Now use the second derivative test to find which of these are maximums and which are minimums.
• May 23rd 2010, 08:48 PM
vjelmy
im sorry
but i ammm sooooo confused
the first problem, i don't even understand a little
why is the deriv of sin(2t)) = 2cos2t? the deriv of sinx=cosx. right?

and the second problem, i understand that i can only use pi/6 or 5pi/6
and i know that f" =-2cosx
do i just plug in these values?
I am extremely lost
• May 23rd 2010, 09:21 PM
Prove It
Quote:

Originally Posted by vjelmy
but i ammm sooooo confused
the first problem, i don't even understand a little
why is the deriv of sin(2t)) = 2cos2t? the deriv of sinx=cosx. right?

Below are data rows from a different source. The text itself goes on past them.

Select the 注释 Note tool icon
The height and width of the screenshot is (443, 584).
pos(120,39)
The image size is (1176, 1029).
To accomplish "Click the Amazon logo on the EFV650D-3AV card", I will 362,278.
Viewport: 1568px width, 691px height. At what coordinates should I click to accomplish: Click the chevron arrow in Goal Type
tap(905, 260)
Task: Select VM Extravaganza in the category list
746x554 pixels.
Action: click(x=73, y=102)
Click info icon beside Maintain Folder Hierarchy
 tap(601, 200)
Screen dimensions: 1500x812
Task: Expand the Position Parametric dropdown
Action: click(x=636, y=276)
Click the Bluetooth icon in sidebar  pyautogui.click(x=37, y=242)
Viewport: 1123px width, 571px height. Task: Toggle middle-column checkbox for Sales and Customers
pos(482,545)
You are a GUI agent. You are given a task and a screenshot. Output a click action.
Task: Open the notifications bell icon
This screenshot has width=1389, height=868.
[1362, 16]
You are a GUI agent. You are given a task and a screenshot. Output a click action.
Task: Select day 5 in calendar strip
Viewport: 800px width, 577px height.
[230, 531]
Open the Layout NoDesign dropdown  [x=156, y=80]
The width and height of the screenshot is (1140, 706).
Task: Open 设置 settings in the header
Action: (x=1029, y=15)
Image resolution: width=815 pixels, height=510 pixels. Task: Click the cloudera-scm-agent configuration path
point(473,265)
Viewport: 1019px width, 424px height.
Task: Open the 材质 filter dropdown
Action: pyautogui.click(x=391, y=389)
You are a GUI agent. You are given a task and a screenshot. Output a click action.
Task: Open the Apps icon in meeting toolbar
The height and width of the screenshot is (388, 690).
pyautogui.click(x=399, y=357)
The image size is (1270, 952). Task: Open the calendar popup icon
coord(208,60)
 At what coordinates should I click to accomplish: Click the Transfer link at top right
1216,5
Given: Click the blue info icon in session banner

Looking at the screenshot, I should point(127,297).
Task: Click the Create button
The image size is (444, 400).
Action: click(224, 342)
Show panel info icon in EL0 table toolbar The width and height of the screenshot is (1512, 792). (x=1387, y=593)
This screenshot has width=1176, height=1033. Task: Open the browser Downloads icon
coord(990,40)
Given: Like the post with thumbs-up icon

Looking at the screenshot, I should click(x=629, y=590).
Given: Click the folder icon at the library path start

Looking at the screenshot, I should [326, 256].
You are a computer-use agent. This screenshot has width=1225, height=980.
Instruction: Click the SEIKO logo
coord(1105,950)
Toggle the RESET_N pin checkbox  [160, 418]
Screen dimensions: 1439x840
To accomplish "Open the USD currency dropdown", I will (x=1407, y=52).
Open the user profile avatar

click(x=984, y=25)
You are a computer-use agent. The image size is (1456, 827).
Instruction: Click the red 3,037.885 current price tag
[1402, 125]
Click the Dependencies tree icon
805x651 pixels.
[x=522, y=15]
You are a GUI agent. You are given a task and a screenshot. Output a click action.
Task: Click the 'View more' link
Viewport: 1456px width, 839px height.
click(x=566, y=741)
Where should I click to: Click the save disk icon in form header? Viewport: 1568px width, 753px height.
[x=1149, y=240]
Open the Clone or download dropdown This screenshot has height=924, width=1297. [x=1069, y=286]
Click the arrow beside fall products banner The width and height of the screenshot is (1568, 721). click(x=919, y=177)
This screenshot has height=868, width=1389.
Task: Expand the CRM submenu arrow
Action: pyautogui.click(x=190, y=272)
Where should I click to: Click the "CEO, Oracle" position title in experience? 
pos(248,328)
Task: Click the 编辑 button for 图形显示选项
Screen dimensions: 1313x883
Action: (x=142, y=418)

and the second problem, i understand that i can only use pi/6 or 5pi/6
and i know that f" =-2cosx
do i just plug in these values?
I am extremely lost

Using the chain rule:

If $y = \sin{2t}$

Let $u = 2t$ so that $y = \sin{u}$.

$\frac{du}{dt} = 2$

$\frac{dy}{du} = -\cos{u} = -\cos{2t}$.

So $\frac{dy}{dt} = \frac{du}{dt}\,\frac{dy}{du}$

$= -2\cos{2t}$.

For the second problem, the second derivative test states that if $x=a$ is a critical point, then...

If $f''(a) < 0$ then $a$ is a maximum.

If $f''(a) > 0$ then $a$ is a minimum.

If $f''(a) = 0$ then the result is inconclusive.
• May 23rd 2010, 11:03 PM
vjelmy
is a = t?
• May 23rd 2010, 11:07 PM
vjelmy
and how do you get
http://www.mathhelpforum.com/math-he...872e691e-1.gif

http://www.mathhelpforum.com/math-he...71ab0881-1.gif where http://www.mathhelpforum.com/math-he...fc45f909-1.gif
?

the only way i see solving for x is x = arcsin(1/2)
howwwwwwww do you do that?
• May 23rd 2010, 11:23 PM
AllanCuz
Quote:

Originally Posted by vjelmy
and how do you get
http://www.mathhelpforum.com/math-he...872e691e-1.gif

http://www.mathhelpforum.com/math-he...71ab0881-1.gif where http://www.mathhelpforum.com/math-he...fc45f909-1.gif
?

the only way i see solving for x is x = arcsin(1/2)
howwwwwwww do you do that?

Special Triangles
• May 23rd 2010, 11:59 PM
Prove It
Quote:

Originally Posted by vjelmy
and how do you get
http://www.mathhelpforum.com/math-he...872e691e-1.gif

http://www.mathhelpforum.com/math-he...71ab0881-1.gif where http://www.mathhelpforum.com/math-he...fc45f909-1.gif
?

the only way i see solving for x is x = arcsin(1/2)
howwwwwwww do you do that?

In the unit circle, $\sin{\theta}$ is positive in the first and second quadrants, that means that two solutions are

$\arcsin{\frac{1}{2}} = \frac{\pi}{6}$ (Quadrant 1)

and

$\pi - \arcsin{\frac{1}{2}} = \frac{5\pi}{6}$ (Quadrant 2).

But are these the only solutions? Of course not. It depends on how many times you go around the unit circle. So adding an integer multiple of $2\pi$ specifies that you have gone around the unit circle a certain number of times.